當年他爹孃將不離玉鐲中陰不離送給了司徒南芸,將陽不離留給他,送那陰不離是想定了司徒南芸做他們的兒媳,後來他和司徒南芸在百花谷成親,兩人將這一對不離玉鐲合在了一處,他以為自此他們便不離不棄,百年好合地在一起。後來,司徒南芸因為林悅嵐棄他而去,只留下了這一對不離玉鐲,陪他度過無數夜不能寐的日子。
往事如煙,絲絲繞繞縈繞心頭,更像一堵愁牆一般,壓在心頭,憋得難受。
“我聽芸兒說起過徐伯父的過世,父母之恩,我們這些做子女的怕是一輩子也報答不了。”嚴玉馳想起了盛德皇帝的過世,心中觸動,苦澀地笑了笑,“我父皇生命中的最後幾天,是我陪在他身邊度過的,他走得很安詳,但我的心中始終無法釋懷,如萬箭攢心一般難受。”
“所以,我明白熙風兄心中的那種感受。”他輕拍著徐熙風的肩膀。
“不說這些傷感事了,惹得殿下徒增煩惱。”徐熙風容色輕鬆些許,看向他,“如今對抗綠袍和血龍一事,殿下覺得勝算多大?”
“綠袍容易對付,血龍自然也無多大問題,只是更為棘手的是,如今史以鑑已到了著青黛城中。”嚴玉馳道。
“他也來了?”徐熙風有幾許驚訝。
“不錯,從宮中收到的訊息,史以鑑好幾天沒再宮中露面了,我便猜測他離開衍都了。剛才我從青影那來,他收到了青黛城風宗傳來神秘之客的訊息,便證實了我的猜測。
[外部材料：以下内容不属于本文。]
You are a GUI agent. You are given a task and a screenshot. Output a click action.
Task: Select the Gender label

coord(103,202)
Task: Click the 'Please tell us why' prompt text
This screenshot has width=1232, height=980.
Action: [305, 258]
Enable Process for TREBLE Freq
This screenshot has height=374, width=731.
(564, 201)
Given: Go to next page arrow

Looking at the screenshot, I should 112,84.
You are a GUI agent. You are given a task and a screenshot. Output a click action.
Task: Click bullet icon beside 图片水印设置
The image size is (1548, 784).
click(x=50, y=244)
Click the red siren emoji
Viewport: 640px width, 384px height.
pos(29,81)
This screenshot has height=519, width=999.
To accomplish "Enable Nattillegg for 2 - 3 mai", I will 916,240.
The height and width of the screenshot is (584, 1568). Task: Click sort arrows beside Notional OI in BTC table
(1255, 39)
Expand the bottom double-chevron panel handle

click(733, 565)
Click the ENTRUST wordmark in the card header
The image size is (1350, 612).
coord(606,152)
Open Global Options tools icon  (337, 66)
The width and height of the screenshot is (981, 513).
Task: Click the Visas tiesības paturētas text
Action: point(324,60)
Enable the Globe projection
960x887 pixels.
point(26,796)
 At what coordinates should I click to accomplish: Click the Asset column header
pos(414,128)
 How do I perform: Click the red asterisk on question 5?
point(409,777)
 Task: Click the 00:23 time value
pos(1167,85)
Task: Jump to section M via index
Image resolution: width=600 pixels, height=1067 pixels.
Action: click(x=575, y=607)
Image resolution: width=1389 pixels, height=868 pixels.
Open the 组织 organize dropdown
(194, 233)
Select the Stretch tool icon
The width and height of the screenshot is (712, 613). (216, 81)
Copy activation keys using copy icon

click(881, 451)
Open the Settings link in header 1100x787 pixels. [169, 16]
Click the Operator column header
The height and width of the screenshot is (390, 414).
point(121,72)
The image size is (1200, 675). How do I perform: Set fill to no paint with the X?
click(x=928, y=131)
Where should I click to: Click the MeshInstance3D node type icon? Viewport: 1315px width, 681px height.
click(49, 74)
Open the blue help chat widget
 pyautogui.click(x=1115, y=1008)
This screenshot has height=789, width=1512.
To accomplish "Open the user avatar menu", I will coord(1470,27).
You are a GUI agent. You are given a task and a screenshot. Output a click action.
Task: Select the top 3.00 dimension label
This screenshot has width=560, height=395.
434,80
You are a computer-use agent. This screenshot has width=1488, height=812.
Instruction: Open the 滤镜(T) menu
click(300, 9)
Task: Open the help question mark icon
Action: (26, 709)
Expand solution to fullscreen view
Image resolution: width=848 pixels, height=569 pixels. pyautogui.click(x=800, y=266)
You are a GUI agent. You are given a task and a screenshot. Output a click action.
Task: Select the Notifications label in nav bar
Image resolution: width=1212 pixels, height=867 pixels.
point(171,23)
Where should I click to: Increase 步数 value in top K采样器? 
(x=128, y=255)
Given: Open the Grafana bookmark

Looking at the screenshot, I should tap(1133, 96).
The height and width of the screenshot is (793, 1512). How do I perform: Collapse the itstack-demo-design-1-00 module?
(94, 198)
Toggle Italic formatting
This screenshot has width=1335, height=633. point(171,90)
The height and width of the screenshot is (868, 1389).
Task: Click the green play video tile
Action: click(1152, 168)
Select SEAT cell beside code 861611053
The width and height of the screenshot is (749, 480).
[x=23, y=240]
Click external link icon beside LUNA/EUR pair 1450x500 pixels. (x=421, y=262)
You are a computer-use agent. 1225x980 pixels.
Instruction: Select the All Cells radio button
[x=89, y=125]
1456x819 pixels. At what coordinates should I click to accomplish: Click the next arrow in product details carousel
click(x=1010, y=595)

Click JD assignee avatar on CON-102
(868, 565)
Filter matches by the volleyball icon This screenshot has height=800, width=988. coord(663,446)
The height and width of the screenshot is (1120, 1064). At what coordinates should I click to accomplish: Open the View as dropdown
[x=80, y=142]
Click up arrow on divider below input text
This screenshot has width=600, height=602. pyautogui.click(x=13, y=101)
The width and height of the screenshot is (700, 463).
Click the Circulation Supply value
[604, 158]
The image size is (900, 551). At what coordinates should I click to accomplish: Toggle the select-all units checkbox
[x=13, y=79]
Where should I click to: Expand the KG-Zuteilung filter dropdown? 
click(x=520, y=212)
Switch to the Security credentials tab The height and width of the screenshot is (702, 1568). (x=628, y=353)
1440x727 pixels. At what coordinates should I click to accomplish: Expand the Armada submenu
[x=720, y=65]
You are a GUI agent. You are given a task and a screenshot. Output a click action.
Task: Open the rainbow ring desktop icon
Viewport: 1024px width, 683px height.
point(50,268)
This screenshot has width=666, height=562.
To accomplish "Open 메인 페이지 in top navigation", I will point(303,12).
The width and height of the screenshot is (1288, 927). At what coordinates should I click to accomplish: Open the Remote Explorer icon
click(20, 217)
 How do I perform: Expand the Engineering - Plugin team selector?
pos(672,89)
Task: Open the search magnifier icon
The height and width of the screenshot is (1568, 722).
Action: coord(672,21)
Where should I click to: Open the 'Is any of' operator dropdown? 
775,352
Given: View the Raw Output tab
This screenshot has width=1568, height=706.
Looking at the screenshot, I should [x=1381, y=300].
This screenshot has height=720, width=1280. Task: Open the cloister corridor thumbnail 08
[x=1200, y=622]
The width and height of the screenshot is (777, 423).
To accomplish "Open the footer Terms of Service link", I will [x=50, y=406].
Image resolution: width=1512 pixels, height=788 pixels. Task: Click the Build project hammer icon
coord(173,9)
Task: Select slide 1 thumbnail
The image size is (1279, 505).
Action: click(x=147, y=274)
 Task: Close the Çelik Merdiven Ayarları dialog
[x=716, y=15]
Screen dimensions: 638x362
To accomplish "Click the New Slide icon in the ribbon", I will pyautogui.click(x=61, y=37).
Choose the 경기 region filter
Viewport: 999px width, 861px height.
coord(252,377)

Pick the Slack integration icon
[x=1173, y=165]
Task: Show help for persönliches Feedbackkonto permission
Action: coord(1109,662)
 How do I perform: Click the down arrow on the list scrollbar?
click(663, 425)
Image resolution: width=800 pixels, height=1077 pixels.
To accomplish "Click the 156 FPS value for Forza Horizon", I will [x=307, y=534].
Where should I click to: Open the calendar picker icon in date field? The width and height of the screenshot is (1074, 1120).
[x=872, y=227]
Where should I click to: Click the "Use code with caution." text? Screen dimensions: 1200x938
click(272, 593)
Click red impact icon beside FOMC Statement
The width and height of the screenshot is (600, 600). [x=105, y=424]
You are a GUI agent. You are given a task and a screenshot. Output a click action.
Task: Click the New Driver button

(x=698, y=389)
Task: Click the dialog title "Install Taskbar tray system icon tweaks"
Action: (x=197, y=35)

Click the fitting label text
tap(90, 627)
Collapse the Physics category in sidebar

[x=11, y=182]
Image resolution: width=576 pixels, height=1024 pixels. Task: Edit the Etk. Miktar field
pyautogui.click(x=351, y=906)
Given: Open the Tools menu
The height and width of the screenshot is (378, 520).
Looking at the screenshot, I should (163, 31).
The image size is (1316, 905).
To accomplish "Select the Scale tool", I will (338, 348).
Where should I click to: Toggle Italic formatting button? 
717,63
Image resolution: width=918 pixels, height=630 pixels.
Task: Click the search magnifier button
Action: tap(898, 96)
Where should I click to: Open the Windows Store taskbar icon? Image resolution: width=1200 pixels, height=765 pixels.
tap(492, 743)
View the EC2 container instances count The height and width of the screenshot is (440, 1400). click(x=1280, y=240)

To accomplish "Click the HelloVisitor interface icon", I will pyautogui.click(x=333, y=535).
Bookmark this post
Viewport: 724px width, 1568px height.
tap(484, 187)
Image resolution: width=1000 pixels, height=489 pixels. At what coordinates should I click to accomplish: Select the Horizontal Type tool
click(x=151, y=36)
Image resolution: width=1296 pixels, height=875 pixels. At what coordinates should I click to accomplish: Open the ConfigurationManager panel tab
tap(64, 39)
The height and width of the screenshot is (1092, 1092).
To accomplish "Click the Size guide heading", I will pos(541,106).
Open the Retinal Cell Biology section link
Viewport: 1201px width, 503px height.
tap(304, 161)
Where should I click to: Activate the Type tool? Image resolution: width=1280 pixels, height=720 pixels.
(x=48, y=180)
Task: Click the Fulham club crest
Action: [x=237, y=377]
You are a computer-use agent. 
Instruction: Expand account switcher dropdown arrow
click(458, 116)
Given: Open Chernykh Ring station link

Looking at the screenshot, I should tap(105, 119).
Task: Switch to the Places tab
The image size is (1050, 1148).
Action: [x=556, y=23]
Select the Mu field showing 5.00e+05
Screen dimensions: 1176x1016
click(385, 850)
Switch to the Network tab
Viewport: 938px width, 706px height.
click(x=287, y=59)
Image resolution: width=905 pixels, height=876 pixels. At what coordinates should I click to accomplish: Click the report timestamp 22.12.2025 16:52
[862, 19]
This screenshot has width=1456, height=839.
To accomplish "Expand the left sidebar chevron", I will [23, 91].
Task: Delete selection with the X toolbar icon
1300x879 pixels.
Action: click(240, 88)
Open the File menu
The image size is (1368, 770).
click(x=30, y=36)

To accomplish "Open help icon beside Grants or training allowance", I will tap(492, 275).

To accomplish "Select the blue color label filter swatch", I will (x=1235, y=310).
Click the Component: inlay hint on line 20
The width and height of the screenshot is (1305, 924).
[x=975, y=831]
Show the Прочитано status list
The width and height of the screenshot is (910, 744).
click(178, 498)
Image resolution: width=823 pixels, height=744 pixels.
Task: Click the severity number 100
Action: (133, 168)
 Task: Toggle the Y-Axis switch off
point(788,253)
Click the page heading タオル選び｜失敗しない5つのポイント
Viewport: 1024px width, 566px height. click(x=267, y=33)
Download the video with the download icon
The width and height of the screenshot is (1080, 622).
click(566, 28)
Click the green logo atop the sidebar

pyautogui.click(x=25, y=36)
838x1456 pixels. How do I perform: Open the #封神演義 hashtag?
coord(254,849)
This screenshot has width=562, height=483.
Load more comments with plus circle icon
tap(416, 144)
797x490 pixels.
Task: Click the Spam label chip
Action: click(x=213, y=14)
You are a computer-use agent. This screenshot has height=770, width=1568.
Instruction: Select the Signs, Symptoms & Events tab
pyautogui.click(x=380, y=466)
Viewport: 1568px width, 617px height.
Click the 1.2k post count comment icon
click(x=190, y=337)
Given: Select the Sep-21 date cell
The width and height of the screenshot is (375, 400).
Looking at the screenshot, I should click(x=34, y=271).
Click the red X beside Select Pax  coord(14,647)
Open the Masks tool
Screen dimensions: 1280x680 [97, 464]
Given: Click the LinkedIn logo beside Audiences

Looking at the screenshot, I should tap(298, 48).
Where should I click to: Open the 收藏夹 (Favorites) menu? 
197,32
”嚴玉馳道。
“綠袍血咒已成,他來定是驗證血咒威力,順便對付風宗和我。”他目光沉了沉,接著道。
“殿下得來的訊息定是準確,能第一時間知道史以鑑離開衍都的訊息,殿下的情報人員甚為了得。”徐熙風嘴角勾起。
“我在宮中生長了二十多年,也還總有一些效忠我的人。”嚴玉馳笑了笑。
接著,他眸光一凝,“史以鑑這次來到青黛城,對我們很是不利,一個綠袍和他的血龍已經夠難對付了,加上史以鑑,就更難對付了,得再好好謀劃一番了。”
“殿下可有什麼應敵之策?”徐熙風思量著問。
“如今史以鑑加入進來,我們並無多少勝算的可能,唯今之計,便是一個‘拖’字,只要能撐上一兩個月,我們便是勝了。”嚴玉馳眸光微抬,望著前方。
徐熙風有些不解其意,“拖一兩個月便勝了,此事怎解?”
“沒錯,只要他們二人回來,這裡的一切事情也都迎刃而解了。”嚴玉馳神情篤定地道。